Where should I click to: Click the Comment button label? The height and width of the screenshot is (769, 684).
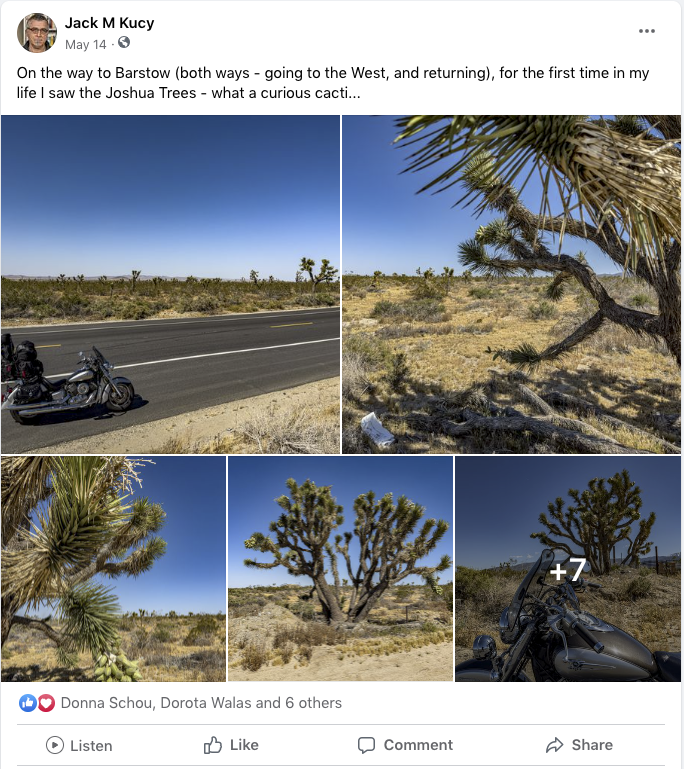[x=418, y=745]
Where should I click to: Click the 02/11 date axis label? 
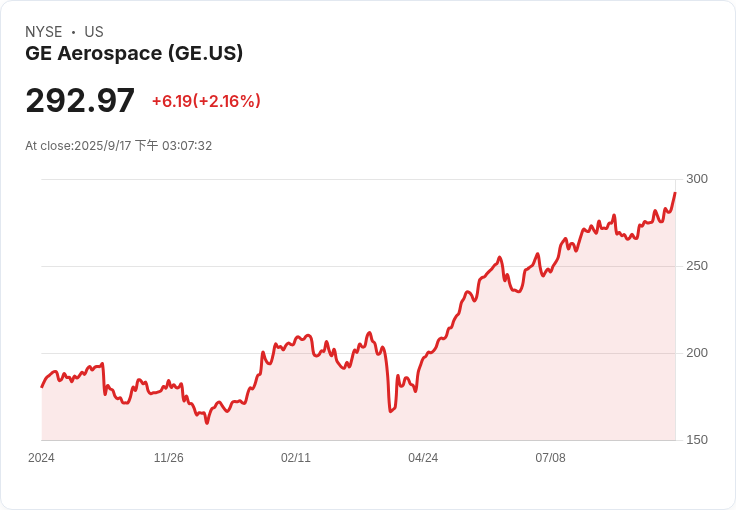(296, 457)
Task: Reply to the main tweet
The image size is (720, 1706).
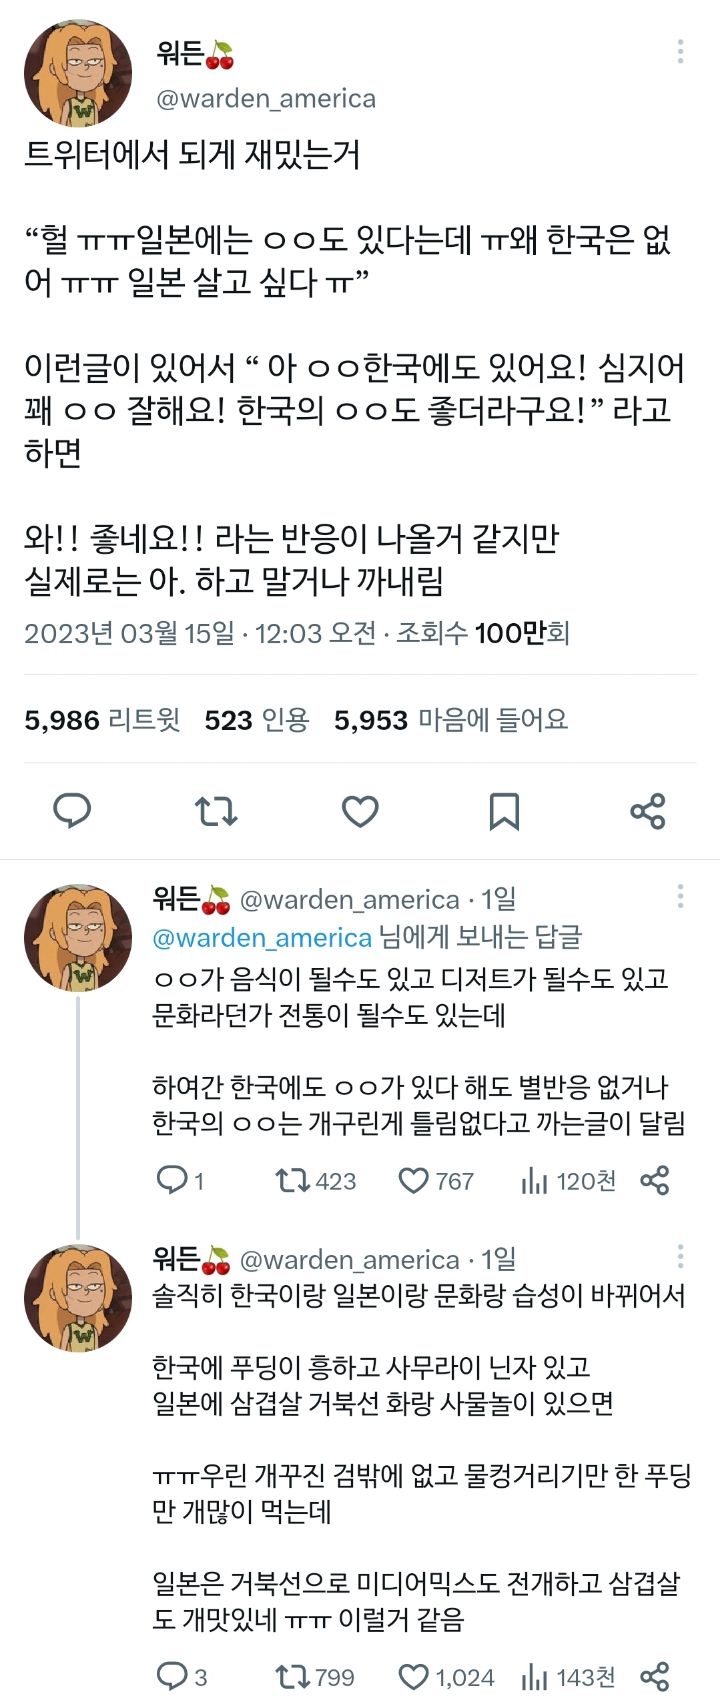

◆ What you need to do:
Could you output every record above exactly as written, leaving out the pictures?

◆ Result:
Where should I click to: Click the Comment button label? The height and width of the screenshot is (769, 684).
[x=418, y=745]
Where should I click to: Click the 02/11 date axis label? 
(296, 457)
Task: Reply to the main tweet
The image size is (720, 1706).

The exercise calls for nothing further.